Small was hardly the first writer to make this analogy, yet I find it particularly troubling that someone so attuned to the importance of music in human society (as he proved himself to be in his first chapter) would come to the conclusion that unimpeded listening is a form of submission that is ultimately bad for people. A similar argument could be made for us not looking at paintings or reading books (including his). Ultimately, taken to its logical conclusion, such an argument would have us never pay full attention to anyone else. I fear all too many people are encouraged not to pay sufficient attention to others these days which has resulted in a world where political discourse is often reduced to binary echo chambers.
On Saturday afternoon, however, I found a pleasant refutation of experiential immersion as subjugation during an exhibition at New York City’s Museum of Art and Design (MAD), a place I had never before visited. What got me to finally attend was an exhibit devoted to perfume. (Readers might recall how my attending a performance of the Scent-Opera—a collaboration between composers Nico Muhly and Valgeir Sigurdsson, “librettist” Stewart Matthew, and perfumer Christophe Laudamiel—triggered a summer-long exploration of perfume that led me to think about music somewhat differently.) MAD’s presentation, which unfortunately closed on Sunday, might offer the next step toward refining that line of thinking.
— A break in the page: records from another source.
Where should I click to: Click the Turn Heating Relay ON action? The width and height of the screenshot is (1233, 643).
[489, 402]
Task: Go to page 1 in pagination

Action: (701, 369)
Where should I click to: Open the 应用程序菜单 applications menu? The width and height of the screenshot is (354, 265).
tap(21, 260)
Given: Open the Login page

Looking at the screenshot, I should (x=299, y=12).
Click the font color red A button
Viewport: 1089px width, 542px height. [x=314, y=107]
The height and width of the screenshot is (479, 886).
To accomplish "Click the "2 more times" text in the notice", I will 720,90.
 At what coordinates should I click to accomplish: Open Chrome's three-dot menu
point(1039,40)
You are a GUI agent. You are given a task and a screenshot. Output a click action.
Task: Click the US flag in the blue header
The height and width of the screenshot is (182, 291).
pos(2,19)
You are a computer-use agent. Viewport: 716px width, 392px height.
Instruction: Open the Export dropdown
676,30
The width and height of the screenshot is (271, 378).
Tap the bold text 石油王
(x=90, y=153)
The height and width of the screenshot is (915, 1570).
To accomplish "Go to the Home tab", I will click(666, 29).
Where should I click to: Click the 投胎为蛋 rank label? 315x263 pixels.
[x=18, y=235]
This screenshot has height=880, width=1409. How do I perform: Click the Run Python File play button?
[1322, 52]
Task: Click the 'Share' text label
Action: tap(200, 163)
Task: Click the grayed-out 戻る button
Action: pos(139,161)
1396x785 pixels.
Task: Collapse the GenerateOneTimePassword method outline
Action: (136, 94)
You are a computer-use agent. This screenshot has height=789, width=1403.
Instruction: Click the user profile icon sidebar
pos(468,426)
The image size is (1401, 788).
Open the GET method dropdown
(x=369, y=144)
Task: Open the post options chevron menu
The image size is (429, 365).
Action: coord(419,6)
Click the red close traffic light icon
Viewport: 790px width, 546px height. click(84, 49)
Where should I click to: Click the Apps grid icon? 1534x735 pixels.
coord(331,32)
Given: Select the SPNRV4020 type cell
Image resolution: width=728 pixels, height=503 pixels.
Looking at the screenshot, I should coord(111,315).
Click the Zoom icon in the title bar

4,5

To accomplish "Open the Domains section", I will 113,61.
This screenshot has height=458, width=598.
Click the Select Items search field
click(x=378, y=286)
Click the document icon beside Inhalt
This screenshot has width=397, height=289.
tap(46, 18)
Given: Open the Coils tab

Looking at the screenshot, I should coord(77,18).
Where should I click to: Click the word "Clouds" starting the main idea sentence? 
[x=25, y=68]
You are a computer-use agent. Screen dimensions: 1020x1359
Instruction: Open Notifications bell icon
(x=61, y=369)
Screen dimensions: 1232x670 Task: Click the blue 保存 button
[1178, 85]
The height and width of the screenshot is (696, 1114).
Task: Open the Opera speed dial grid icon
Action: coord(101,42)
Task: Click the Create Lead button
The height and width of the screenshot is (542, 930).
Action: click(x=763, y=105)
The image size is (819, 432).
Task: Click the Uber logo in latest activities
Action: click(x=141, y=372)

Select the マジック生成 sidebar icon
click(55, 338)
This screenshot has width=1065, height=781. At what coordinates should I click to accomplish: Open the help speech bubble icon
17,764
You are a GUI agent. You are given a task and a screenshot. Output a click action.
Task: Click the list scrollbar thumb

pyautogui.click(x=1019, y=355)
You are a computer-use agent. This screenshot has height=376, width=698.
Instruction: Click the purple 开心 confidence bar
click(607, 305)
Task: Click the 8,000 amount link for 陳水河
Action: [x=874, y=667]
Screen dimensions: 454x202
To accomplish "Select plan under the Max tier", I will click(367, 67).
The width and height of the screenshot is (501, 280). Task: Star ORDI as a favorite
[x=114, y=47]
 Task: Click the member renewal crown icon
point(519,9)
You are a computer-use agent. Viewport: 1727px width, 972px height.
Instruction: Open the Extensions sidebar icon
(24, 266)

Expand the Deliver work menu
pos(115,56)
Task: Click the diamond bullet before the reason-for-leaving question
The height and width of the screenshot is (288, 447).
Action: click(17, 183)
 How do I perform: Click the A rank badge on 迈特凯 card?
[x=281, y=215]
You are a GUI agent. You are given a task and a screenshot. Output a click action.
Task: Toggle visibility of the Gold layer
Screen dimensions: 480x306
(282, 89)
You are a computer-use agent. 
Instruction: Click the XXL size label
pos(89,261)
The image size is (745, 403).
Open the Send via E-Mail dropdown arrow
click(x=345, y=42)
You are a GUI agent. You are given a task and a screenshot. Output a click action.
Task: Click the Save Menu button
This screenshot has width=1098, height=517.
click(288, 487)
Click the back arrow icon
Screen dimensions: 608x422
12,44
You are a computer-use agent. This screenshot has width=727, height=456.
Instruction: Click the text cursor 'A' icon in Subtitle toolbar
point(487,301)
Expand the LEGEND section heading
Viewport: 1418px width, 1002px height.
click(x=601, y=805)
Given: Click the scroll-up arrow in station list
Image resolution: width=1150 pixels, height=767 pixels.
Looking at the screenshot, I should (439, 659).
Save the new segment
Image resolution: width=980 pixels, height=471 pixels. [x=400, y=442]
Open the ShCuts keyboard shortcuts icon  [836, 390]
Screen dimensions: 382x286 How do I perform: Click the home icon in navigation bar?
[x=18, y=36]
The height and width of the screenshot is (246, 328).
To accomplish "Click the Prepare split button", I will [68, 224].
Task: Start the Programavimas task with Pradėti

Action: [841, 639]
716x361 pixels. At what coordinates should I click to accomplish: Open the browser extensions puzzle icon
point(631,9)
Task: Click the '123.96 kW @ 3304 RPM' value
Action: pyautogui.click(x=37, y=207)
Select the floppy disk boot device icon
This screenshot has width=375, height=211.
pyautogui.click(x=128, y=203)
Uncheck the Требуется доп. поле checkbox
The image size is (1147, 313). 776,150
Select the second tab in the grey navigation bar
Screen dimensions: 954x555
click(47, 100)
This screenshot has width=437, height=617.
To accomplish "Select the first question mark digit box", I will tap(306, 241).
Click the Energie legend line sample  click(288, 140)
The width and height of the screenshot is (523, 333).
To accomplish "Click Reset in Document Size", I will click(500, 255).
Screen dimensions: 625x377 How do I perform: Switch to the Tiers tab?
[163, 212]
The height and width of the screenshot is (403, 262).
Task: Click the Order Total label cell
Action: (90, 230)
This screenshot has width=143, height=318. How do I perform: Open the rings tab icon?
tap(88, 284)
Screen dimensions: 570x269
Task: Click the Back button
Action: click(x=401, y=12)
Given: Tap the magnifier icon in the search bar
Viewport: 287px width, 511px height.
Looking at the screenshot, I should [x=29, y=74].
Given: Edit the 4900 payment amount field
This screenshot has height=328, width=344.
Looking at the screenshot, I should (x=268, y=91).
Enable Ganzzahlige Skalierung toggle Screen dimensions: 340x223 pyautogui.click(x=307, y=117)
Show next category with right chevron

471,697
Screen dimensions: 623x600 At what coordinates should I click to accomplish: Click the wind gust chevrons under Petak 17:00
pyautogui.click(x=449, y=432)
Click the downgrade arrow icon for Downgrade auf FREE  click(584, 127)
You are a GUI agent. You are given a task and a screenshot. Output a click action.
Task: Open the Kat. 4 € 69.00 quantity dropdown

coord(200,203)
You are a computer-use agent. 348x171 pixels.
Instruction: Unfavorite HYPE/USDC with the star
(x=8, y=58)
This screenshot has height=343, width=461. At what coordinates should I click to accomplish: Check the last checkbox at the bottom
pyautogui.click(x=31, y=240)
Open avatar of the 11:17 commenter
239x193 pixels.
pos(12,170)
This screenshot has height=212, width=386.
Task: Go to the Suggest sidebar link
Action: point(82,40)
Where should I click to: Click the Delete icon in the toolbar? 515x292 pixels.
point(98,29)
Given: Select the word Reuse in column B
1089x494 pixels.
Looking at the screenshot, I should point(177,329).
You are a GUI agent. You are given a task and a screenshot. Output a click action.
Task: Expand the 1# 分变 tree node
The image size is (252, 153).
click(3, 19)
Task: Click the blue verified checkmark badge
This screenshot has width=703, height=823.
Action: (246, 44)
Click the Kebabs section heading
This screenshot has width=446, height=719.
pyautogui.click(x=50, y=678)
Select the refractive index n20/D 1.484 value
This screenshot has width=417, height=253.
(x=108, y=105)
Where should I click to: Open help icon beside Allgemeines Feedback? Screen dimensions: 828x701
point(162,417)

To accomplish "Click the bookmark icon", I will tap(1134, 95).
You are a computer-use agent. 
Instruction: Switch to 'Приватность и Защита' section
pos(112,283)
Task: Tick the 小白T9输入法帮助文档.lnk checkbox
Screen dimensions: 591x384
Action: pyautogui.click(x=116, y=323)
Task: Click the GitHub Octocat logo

The exhibition consisted primarily of an empty wall with twelve indentations for visitors to stick their heads in to smell twelve specific perfumes created between the years 1889 and 2010. A brief text about each of the perfumes was projected onto the empty wall but only for short periods of time. I found it impossible to read each of the blurbs in only one go and had to wait for them to re-appear. Similarly, an introductory text appeared and then disappeared on the floor. (A side room offered a monitor displaying video interviews with the perfumers, as well as vats of each of the twelve perfumes on display in the main exhibition; visitors were allowed to dunk paper into the vats in order to smell the perfumes for a more extended duration, though even when smeared on paper the perfume will fade.) By turning the process of reading the texts about the perfumes into an experience as fleeting as smelling them, MAD created a remarkably apt way of describing the ephemerality and elusiveness of olfactory perception. Of course, music is as ephemeral and elusive, perhaps even more so in a live performance which you can’t even stick your head into again to rehear.
During the hour I was at the exhibition, I witnessed people of all ages willingly sticking their heads into those indentations with curiosity and delight, though it was an even more submissive act than sitting in a concert hall. Then again, it was very instructive to watch and listen to the videos and hear perfumer Ralf Schweiger enthuse about the aroma of sloths, reveling in how they smell like hair and dirt, only then to confess that much as he likes their fragrance, including it in a perfume is problematic. As he opined, “You can’t push the envelope too much because people won’t like it.”
Again I was reminded of all the sounds we love as composers and how we attempt to include them in our music either fully conscious of or completely oblivious to how they will be perceived by others, depending on our aesthetic inclinations.